__REQUIREMENTS__.
a: According to the review of Counting Eggs, at what age did Peter Daniels publish this first full-length collection?
b: Duplicate the passage from the review of Counting Eggs starting at "the handle chained" and ending at "out in black.".
c: Write the next part of the review of Peter Daniels' Counting Eggs, picking up after its final line.

__EXTRACTED TEXT__.
**********

Bringing together poems written over a period of more than twenty years, Counting Eggs is Peter Daniels’ first full length collection which he has now published at the age of fifty seven.  However, Daniels is no late starter. Since the early nineteen nineties he has been honing his craft and had some conspicuous successes. He has won first prize in both the Arvon and the TLS Poetry Competitions and been a winner in the Poetry Business Competition.  Moreover, many of the poems included in Counting Eggs have appeared down the years in various pamphlets from Smith/Doorstep, Vennel, Mulfran and Happenstance.

The collection opens with ‘The Pump’, Daniels’ 2010 TLS prize-winning poem. Understated, colloquial, and reminiscent of Philip Larkin, there is something very appealing about its blend of discursiveness and precise observation:

 

After piped water, the pump becomes redundant,

the handle chained down at the side: at rest, if you like…

 

It’s what they call “the vernacular”.

Flowers in tubs do brighten it up, the pump

redone in white, the name of the foundry and the date

picked out in black.

**********

__RECORDED INFORMATION__.
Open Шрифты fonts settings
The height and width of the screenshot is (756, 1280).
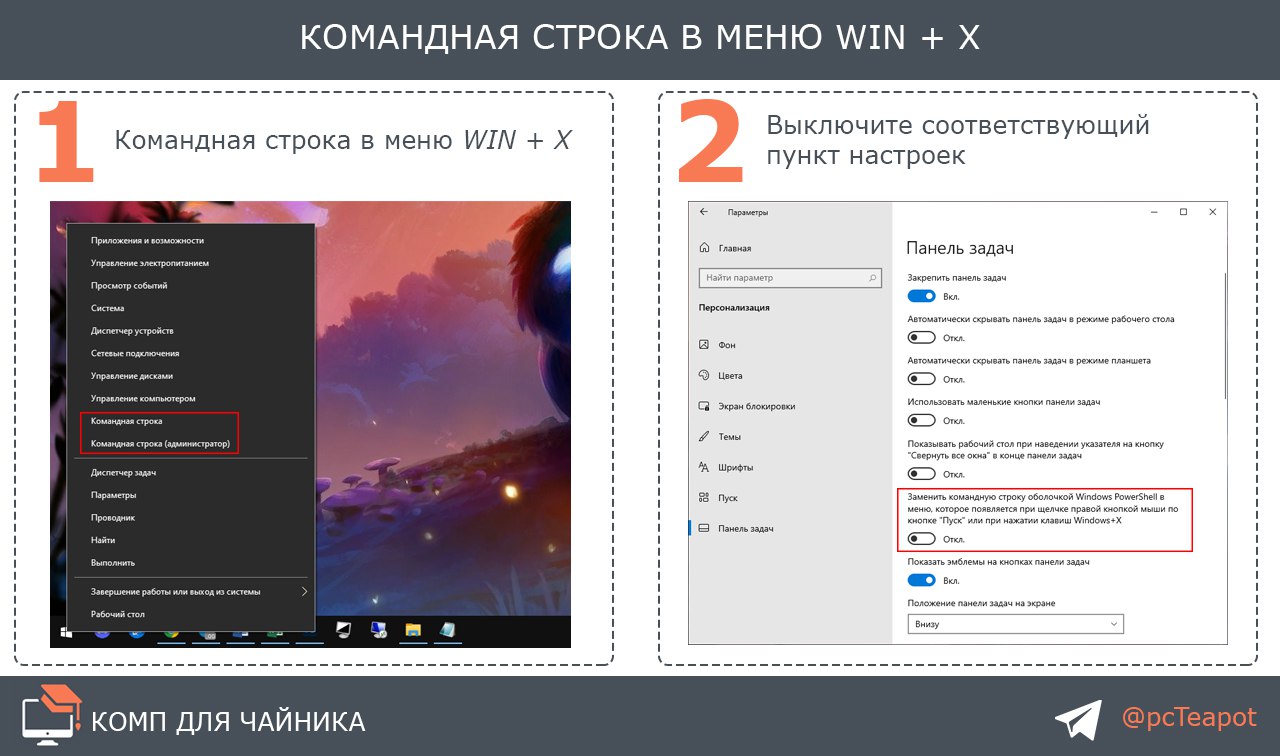pos(734,467)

**********

__ANSWERS BELOW__.
a: He published it at the age of fifty-seven.

b:
the handle chained down at the side: at rest, if you like…

 

It’s what they call “the vernacular”.

Flowers in tubs do brighten it up, the pump

redone in white, the name of the foundry and the date

picked out in black.

c:
Successfully evoking the actuality of an object, the poem also memorializes the stoicism of those whose lives were in many ways tougher than ours: ‘now the redundant pump can stand for / all the strength it took the kitchen girl to crank it / and crank it till the steely water came at last.’

However, if in ‘The Pump’ Daniels might be thought by some to be indulging in a typically English sense of nostalgia, this soon changes with ‘The Jar’, the poem which immediately follows it. Again the tone is matter of fact: ‘Covered with raspberries bigger than any raspberries, / the vacuum-sealed lid is a hard lid to open, / but using knees and much clenching, in the end / I wrench it free.’ Then the protagonist is shocked to discover that an unidentified creature has been living in the jar.  Although the incident has been traumatic for the shopper it is the creature who ends up dead. Moreover, any anthropocentric view of the incident is undermined when the protagonist acknowledges a responsibility to keep the creature ‘alive / in its environment – whole raspberry preserve.’ A similar theme is outlined in ‘Insects’ where first of all the existence of insects is more or less denied, or at least ‘existence’ as it is understood by humans. The argument is then developed in terms which are very funny and increasingly surreal:

 

Hardware wholesalers

in Birmingham have

big propylene

bins of them in racks.

Women in Singapore

are going blind assembling them.

I don’t know why we should

put up with them at all.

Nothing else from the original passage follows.